Foundation May Market Site

The former Natural Bridge High School property was purchased last month by the Virginia Tech Foundation.

A deed of bargain and sale was recorded in Rockbridge Circuit Court on Dec. 23 for a real estate transfer of 16.671 acres from Stonebridge Properties LLC to Virginia Tech Foundation Inc. for $300,000.

In an e-mail exchange on Monday, Scott Sayre, who formed Stonebridge Properties shortly after acquiring the former NBHS from Rockbridge County in 2011, said, “I have no other details to add” to last month’s transaction other than he first offered the property to Dabney S. Lancaster Community College and then Liberty University before turning to the VT Foundation.

DSLCC President John Rainone, said Sayre, toured the facilities twice before declining an offer of the property. Sayre said he subsequently offered to donate the property to Liberty University but LU failed to respond. “We then approached Virginia Tech and they now own the Stonebridge Center.”

Carrie Woodring of the VT Foundation said Tuesday no firm plans have been made for the property, though she indicated it was likely the property would be marketed for sale, rather than used by Virginia Tech.

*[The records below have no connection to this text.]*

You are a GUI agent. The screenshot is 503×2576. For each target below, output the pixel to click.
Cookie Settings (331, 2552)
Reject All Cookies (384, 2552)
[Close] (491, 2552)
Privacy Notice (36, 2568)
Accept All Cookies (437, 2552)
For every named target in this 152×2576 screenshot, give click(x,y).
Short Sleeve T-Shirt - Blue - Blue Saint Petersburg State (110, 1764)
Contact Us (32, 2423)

The property, assessed at $2,638,800, had a tax bill of $19,263.24 that was paid last year. Commissioner of Revenue David Whitesell said the property, under the ownership of the VT Foundation, is now tax exempt. The VT Foundation, he pointed out, also owns McCormick Farm and pays no taxes on it.

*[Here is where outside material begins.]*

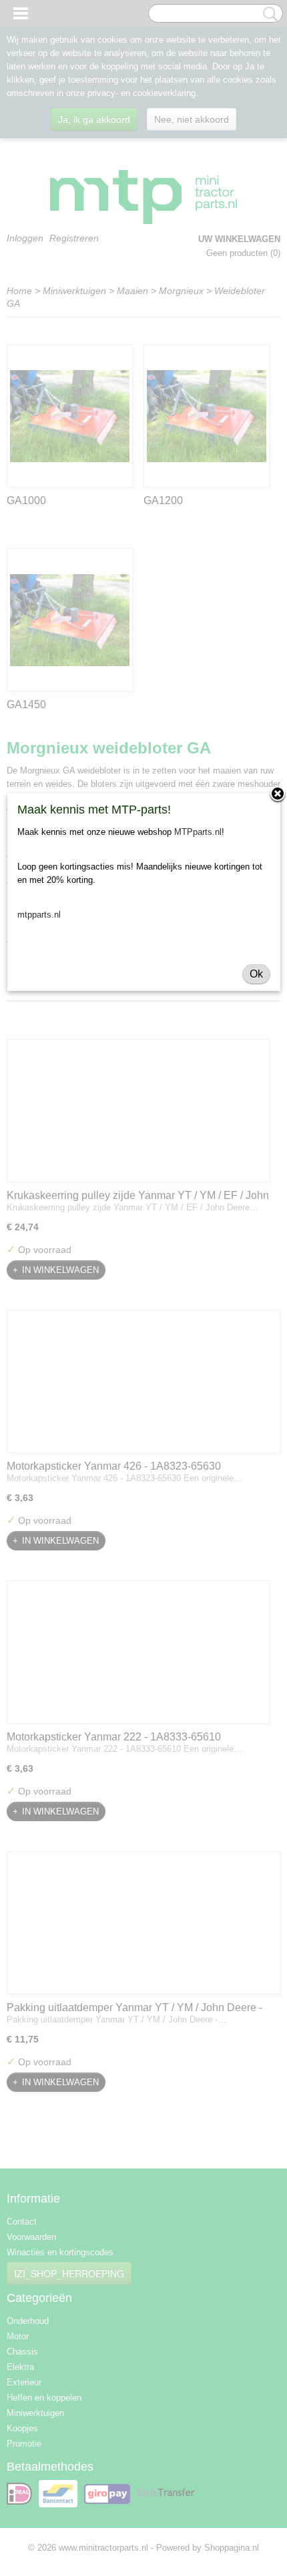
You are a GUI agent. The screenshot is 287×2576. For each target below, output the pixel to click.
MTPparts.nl (198, 832)
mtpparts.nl (39, 915)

Stonebridge Center encompasses a 1939-era core school building, a vo-tech addition, a stand-alone gymnasium that was built in 1980 and a football field. NBHS closed in 1992 when consolidation of three local high schools led to the opening of Rockbridge County High School. For a while after that, the former NBHS gym and football field were used by local youth sports teams.

Des Champs Laboratories acquired the old NBHS for its company headquarters in 1997. Nicolas Des Champs, owner of the company, donated the property to the county in 2008.

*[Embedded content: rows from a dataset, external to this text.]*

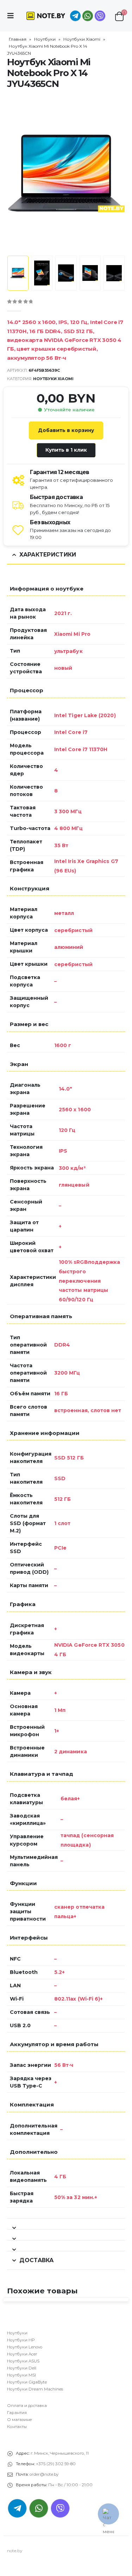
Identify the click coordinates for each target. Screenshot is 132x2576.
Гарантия (17, 2412)
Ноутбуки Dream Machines (35, 2389)
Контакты (17, 2426)
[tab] (66, 2224)
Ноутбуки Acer (22, 2354)
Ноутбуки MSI (21, 2375)
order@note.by (44, 2474)
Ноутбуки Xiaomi (81, 39)
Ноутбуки (45, 39)
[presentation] (16, 173)
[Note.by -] (45, 16)
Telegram (17, 2508)
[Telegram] (75, 16)
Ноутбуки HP (21, 2340)
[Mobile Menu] (12, 16)
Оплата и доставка (27, 2405)
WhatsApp (87, 16)
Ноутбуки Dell (21, 2368)
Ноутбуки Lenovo (24, 2347)
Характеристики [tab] (47, 554)
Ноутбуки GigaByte (27, 2382)
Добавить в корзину (66, 430)
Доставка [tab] (36, 2260)
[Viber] (100, 16)
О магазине (19, 2419)
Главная (17, 39)
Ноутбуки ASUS (23, 2361)
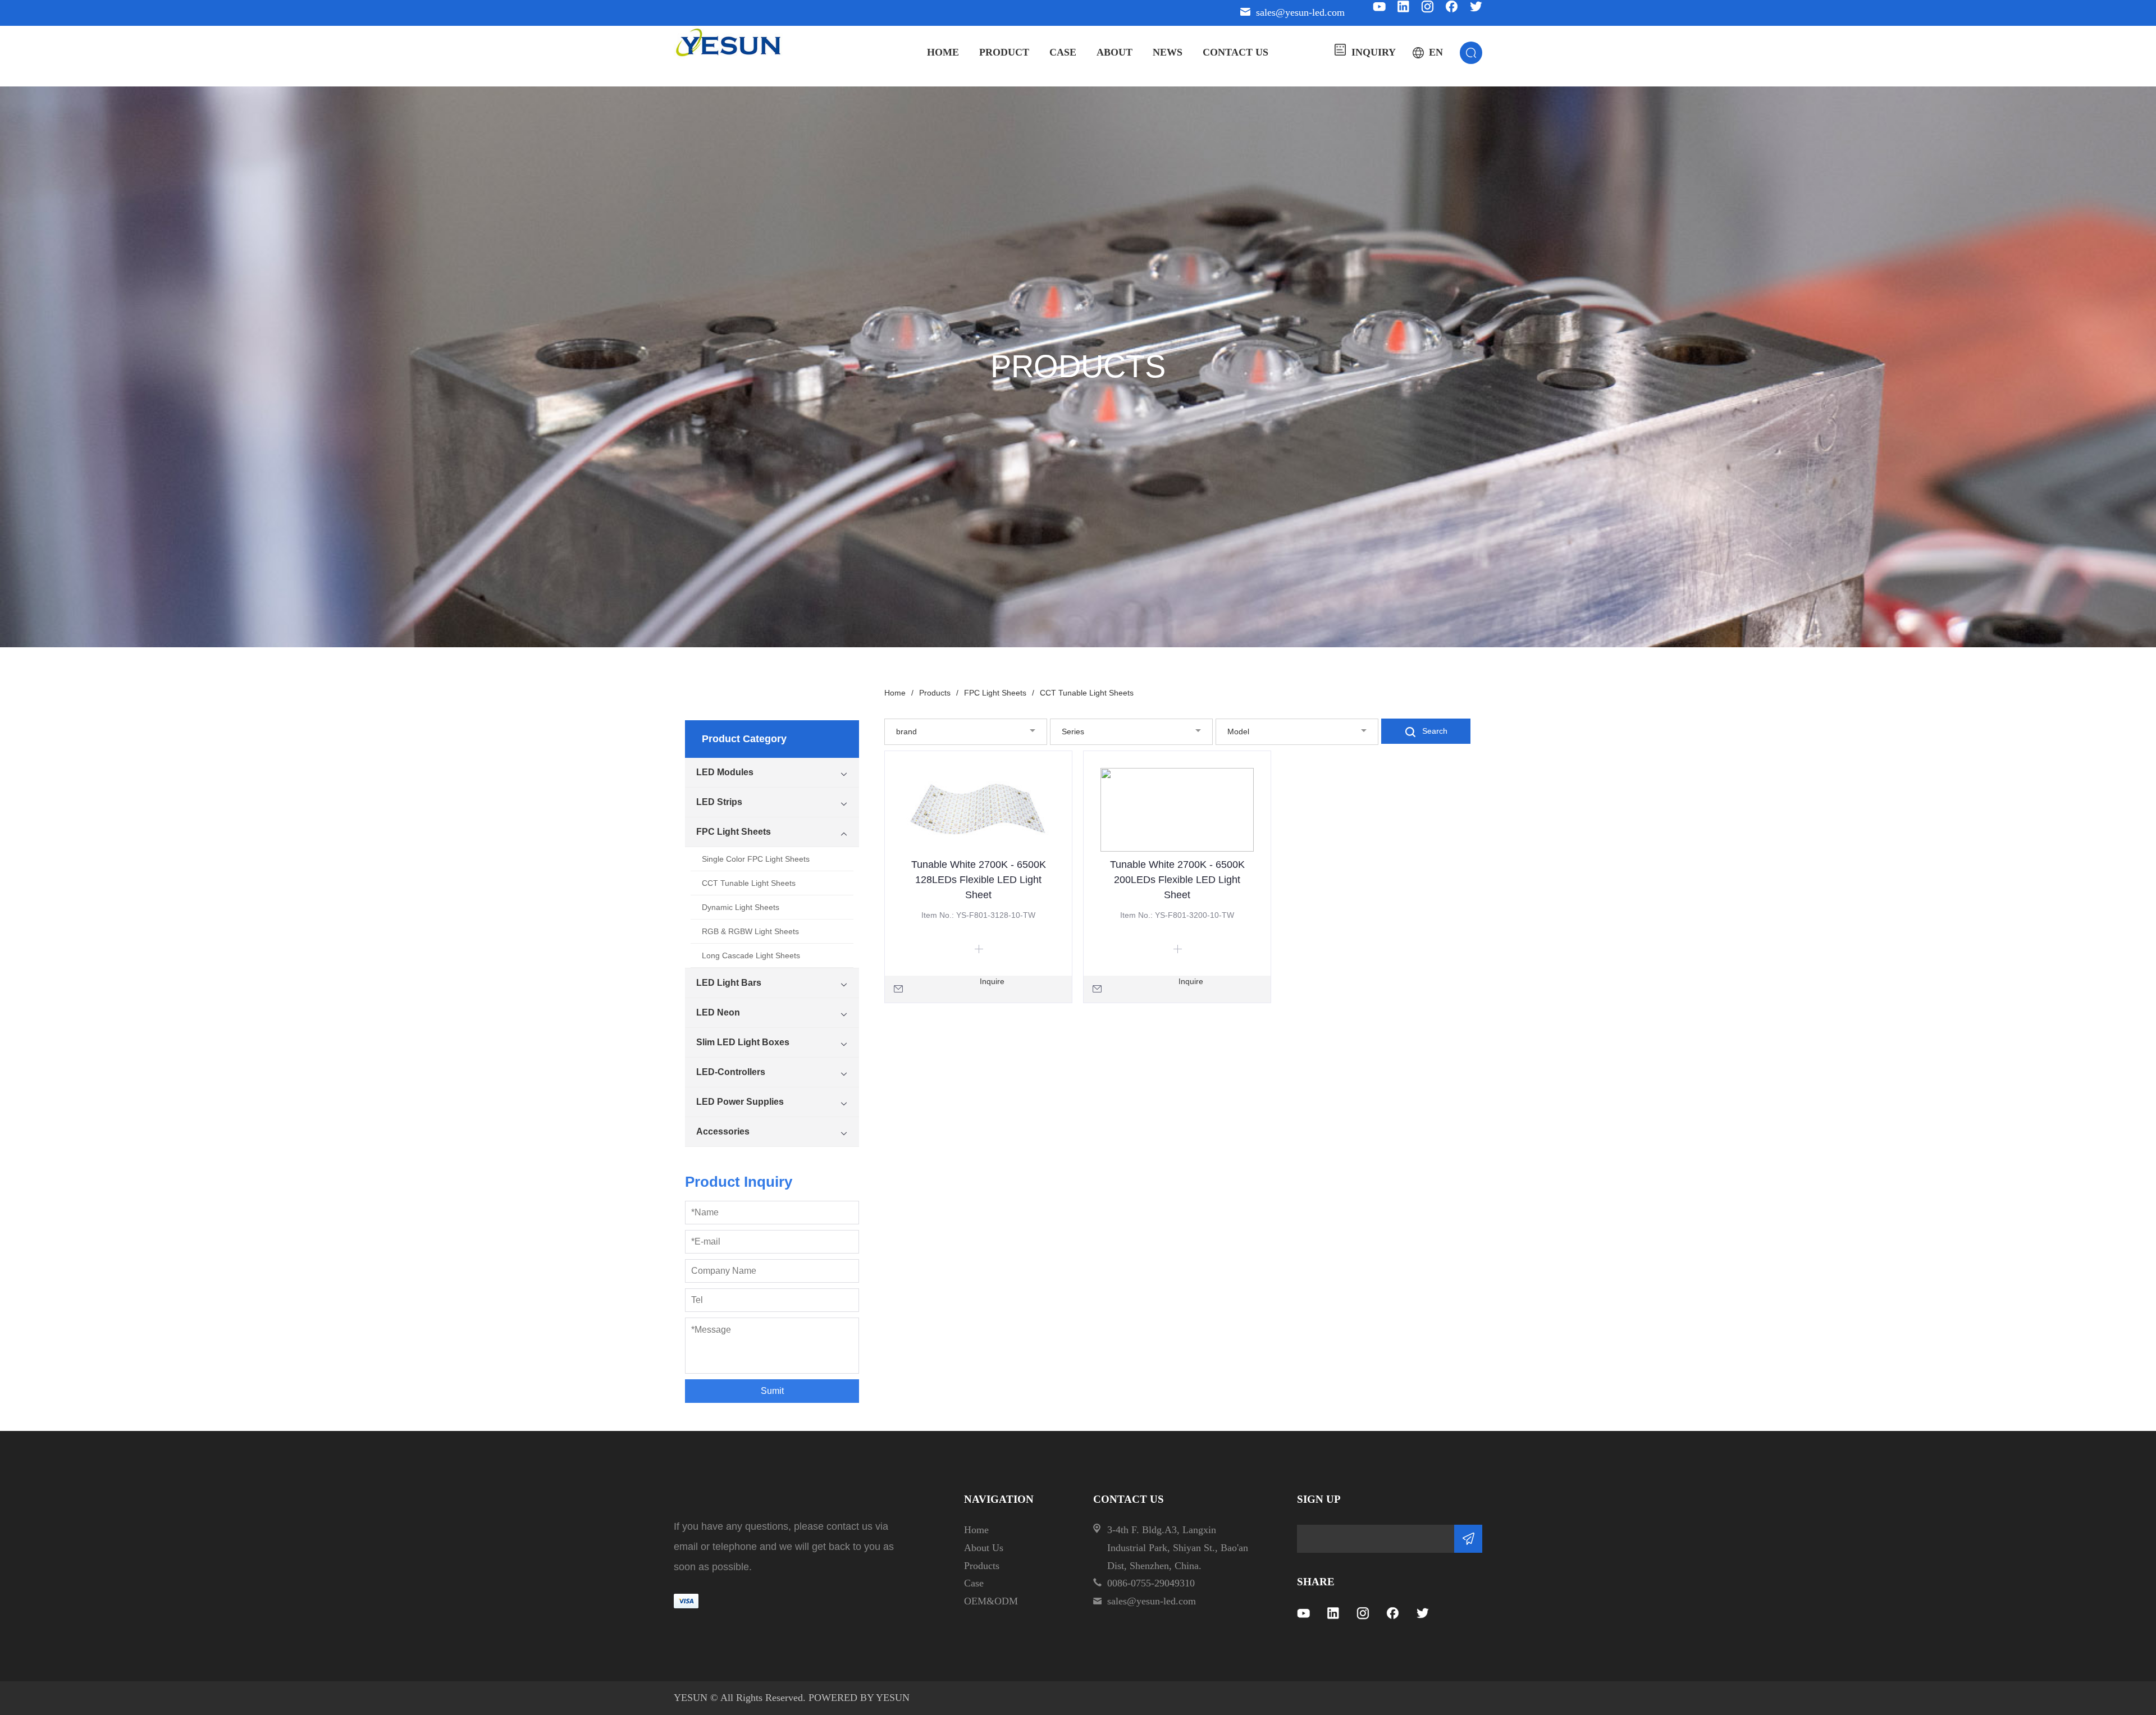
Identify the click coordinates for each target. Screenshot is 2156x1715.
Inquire (992, 981)
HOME (943, 52)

Sayre acquired the property in 2011 for $10 and a performance agreement that required him to make certain improvements and maintain a labor force of at least 20 employees for one year. The county certified the completion of the performance agreement in 2013.

When the county disinvested itself of the property, it was estimated that the bill for repairs, maintenance and utilities stood at about $70,000 annually. As part of the transaction that transferred the property, Sayre and the county agreed to split the costs of $108,000 for a new roof.

Among the various uses that have taken place at Stonebridge Center are business offices for Sayre Enterprises, a catering company and an environmental remediation service. The gym was used as a skating rink for a time and a local church held services in the former vo-tech addition.